The TED dashboard should now display the power in the two circuits—PV and utility feed.

12.13 Certification Testing

Once the system is up and real-time data can be seen displayed on the dashboard, it is time to fill out the certification sheet.

The following information needs to be recorded on the certification sheet (Figure 12.6):

□ Customer name, address, system size

□ Date of certification, person performing certification, lead installer

□ Time, irradiance perpendicular to modules, ambient temperature

□ Model number of DC and AC disconnects; modules

□ Model number of PV breaker and ampacity

□ Inverter(s) model number

□ AC watts now for each inverter

□ Vac L1 neutral, Vac L2 neutral

□ Vac L1 ground (gnd), Vac L1 gnd

□ PV input circuit (string) details: Voc (±), V(+) to gnd, V(–) to gnd

12.14 Troubleshooting

The instructor may at this point introduce one or more system faults. These faults may be indicated by the inverter LEDs and or error codes.

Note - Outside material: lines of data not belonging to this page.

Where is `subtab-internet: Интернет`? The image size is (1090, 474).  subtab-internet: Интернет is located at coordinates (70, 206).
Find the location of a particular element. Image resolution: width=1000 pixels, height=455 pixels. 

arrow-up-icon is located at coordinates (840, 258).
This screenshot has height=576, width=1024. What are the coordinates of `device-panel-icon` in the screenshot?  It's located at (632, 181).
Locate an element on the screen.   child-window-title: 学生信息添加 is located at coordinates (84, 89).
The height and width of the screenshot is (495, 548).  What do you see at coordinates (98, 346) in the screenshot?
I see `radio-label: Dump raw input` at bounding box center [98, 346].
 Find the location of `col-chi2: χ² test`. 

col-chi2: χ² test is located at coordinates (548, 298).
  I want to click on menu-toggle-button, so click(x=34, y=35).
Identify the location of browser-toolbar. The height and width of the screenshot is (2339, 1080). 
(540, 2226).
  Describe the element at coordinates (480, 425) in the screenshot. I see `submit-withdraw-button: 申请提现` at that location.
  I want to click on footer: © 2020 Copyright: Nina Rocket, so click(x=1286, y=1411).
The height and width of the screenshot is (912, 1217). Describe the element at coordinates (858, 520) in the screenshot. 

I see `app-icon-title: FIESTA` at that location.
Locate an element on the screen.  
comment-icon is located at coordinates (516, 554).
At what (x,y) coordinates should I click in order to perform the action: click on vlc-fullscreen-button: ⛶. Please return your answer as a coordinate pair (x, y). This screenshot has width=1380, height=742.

One commonly encountered system fault involves a blown GFCI 1 A fuse at the input of the inverter. The instructor can replace a good fuse with a blown fuse and create a ground fault on one of the PV input circuits.

□ Observe the middle (B) LED. If it is glowing red, there is a ground fault. Perform appropriate troubleshooting procedures.

□ Observe the bottom (C) LED. If it glows yellow for 5 s, goes out for 3 s, and then blinks twice, there is a grid failure. Check the grid voltage and frequency to see if it is within specification.

Other error codes are documented in the SB3000 US Installation Guide, Chapter 10, “Troubleshooting.”

It will be up to individual instructors to fashion other troubleshooting exercises.